[Opening Data to use section]
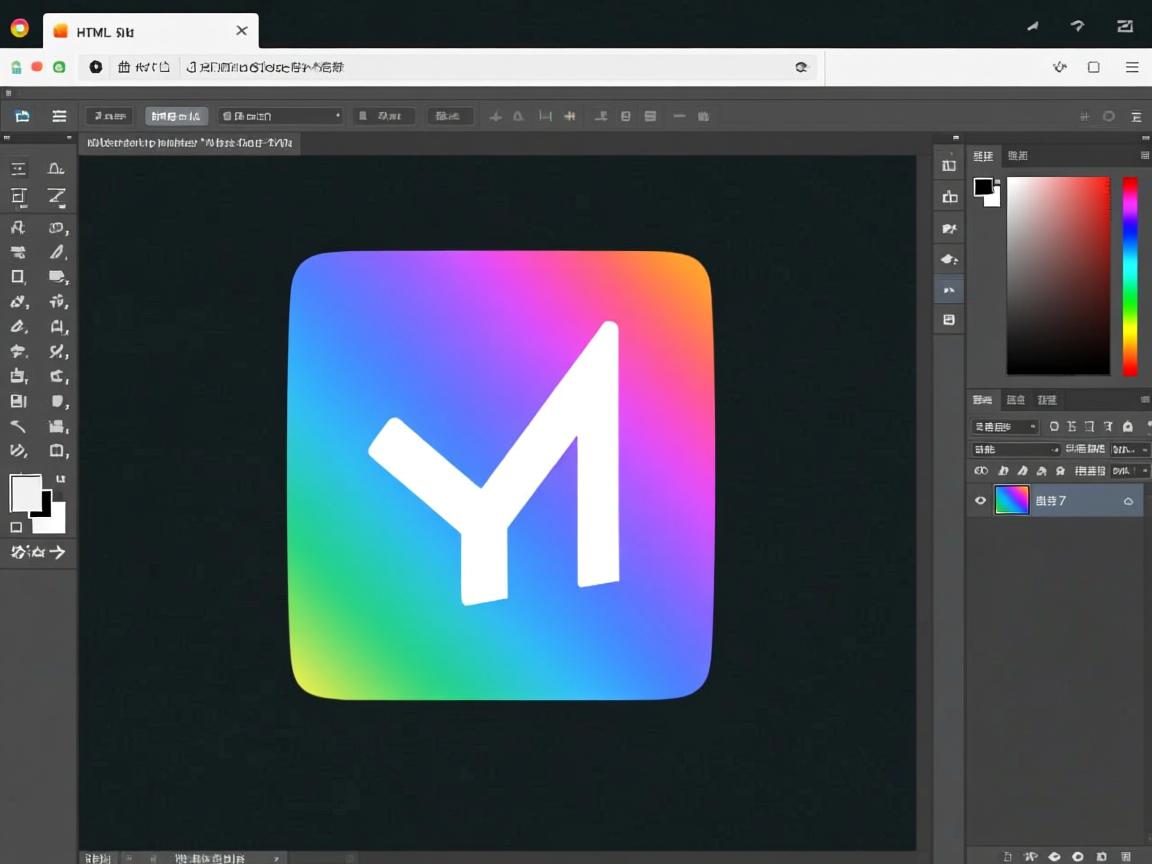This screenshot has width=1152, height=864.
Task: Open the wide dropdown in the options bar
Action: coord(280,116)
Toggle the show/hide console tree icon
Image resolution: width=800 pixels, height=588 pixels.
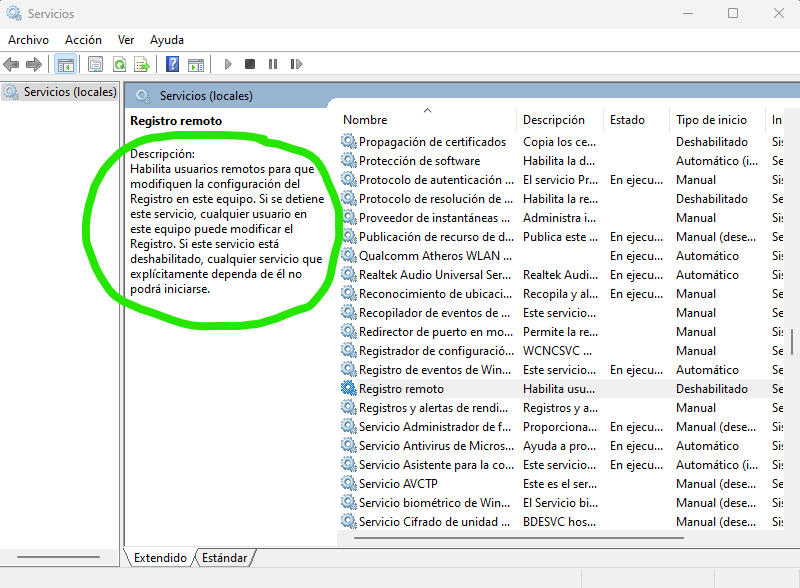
[Closing Data to use section]
[Opening Data to use section]
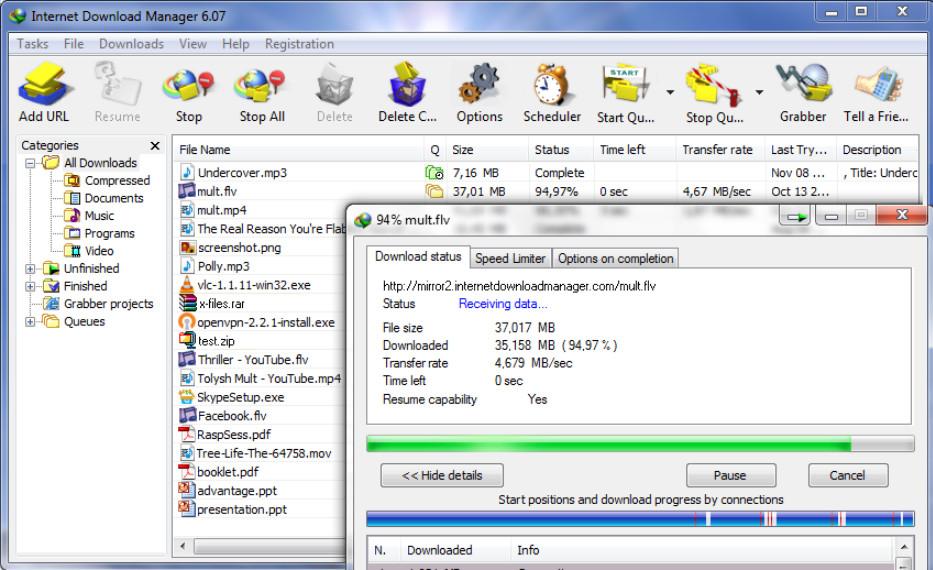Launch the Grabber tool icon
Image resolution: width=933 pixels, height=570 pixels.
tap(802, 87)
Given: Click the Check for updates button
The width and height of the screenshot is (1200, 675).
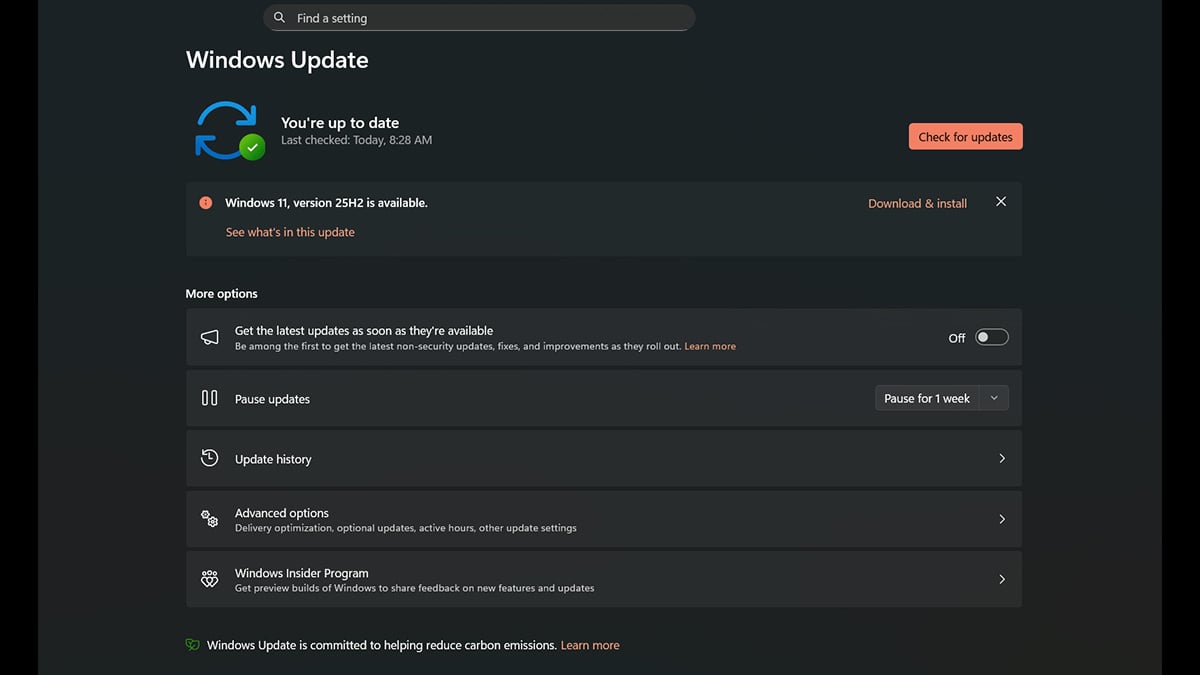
[Closing Data to use section]
[Opening Data to use section]
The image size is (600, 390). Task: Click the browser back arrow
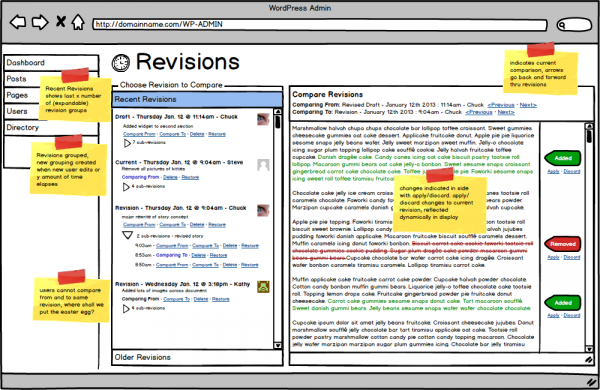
[Closing Data to use section]
* Description of the task:
Beginning at the line above with "Toggle the show/hide console tree icon" and finishing at the line with "Image resolution: width=800", return each line exactly and return nothing else.

* Reply:
Toggle the show/hide console tree icon
Image resolution: width=800 pixels, height=588 pixels.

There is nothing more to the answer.